**YOUR TASK:** Scan the entries below for the word "interiores", then copy each line that holds it.

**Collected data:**
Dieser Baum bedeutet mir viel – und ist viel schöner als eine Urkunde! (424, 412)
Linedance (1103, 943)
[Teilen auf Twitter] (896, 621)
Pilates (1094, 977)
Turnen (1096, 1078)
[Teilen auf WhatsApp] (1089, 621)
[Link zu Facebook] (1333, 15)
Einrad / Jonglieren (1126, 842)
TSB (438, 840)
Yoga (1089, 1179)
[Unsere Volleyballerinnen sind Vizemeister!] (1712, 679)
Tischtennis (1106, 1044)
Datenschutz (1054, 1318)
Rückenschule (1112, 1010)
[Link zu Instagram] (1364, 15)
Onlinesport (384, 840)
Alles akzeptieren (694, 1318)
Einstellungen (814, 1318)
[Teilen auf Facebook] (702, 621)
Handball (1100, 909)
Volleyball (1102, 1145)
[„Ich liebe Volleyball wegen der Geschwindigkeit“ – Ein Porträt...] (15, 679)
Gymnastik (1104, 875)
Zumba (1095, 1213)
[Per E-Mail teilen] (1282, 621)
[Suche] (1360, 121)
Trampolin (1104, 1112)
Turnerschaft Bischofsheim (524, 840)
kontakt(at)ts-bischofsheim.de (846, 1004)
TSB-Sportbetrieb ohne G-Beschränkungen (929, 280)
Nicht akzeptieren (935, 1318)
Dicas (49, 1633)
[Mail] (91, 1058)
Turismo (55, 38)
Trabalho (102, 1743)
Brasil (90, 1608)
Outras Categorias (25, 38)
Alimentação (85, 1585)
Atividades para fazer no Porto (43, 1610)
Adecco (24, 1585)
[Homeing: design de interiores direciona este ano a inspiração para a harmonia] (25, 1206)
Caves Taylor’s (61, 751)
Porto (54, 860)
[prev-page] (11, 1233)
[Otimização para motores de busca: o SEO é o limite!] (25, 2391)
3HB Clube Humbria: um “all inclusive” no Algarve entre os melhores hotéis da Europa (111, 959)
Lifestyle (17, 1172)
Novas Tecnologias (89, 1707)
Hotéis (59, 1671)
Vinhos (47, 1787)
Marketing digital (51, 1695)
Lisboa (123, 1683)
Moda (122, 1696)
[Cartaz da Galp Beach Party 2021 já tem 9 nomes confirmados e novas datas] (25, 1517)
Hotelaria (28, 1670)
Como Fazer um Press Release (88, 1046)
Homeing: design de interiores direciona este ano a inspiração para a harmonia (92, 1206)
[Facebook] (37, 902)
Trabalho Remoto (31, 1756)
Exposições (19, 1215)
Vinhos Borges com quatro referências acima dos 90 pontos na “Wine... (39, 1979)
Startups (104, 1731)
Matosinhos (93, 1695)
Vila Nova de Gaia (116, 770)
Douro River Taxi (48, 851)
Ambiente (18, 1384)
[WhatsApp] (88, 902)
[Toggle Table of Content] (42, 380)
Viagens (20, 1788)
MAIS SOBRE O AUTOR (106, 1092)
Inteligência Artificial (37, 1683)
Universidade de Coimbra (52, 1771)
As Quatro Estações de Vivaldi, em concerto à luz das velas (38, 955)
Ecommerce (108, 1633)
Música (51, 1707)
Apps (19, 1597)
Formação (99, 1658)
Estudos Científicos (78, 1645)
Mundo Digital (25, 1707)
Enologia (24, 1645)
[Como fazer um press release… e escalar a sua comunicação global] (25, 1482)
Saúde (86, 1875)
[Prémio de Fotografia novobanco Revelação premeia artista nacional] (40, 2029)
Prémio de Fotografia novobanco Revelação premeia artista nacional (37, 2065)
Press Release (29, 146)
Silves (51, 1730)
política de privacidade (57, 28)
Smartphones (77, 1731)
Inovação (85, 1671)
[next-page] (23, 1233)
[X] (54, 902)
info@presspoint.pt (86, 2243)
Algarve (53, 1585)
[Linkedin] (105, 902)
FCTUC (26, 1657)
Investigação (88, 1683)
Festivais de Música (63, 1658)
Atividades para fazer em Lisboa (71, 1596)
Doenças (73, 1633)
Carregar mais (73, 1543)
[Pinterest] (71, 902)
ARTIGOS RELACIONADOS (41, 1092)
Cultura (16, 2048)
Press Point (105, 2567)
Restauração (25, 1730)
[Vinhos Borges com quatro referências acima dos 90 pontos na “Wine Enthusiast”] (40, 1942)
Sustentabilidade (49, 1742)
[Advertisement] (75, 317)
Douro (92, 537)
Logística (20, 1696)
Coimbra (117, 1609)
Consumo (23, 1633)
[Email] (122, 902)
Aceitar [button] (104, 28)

**SOLVED EXERCISE:**
[Homeing: design de interiores direciona este ano a inspiração para a harmonia] (25, 1206)
Homeing: design de interiores direciona este ano a inspiração para a harmonia (92, 1206)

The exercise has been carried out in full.